Objective
Count the lines in the entries below that contain the string "coordinates", matching case exactly, and reply with the number alone.

Records for the task
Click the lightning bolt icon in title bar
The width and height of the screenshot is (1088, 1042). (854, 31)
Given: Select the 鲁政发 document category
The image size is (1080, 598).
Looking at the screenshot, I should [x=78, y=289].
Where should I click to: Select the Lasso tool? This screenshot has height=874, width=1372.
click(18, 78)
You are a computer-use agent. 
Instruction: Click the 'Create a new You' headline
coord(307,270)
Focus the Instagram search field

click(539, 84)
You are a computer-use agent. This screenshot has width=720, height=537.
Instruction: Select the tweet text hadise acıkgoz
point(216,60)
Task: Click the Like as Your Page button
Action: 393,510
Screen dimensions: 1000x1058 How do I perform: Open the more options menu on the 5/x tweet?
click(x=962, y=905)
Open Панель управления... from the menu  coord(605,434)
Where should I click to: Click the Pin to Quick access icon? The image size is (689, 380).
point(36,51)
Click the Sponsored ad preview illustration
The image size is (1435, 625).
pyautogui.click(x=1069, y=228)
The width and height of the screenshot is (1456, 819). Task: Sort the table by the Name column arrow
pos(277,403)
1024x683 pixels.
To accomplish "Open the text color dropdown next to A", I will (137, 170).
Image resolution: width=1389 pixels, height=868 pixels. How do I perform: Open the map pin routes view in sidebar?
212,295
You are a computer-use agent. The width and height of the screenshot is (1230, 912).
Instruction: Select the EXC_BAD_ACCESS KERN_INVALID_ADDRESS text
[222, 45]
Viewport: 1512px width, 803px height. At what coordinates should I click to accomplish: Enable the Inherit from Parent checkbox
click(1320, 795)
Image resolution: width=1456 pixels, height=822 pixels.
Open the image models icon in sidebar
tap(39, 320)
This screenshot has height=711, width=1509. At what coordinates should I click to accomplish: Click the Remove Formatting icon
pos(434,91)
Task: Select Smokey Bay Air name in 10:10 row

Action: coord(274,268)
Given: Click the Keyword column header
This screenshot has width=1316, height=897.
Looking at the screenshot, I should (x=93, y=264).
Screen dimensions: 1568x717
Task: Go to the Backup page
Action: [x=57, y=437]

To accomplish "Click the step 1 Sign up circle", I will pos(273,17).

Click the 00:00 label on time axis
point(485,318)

Expected answer
2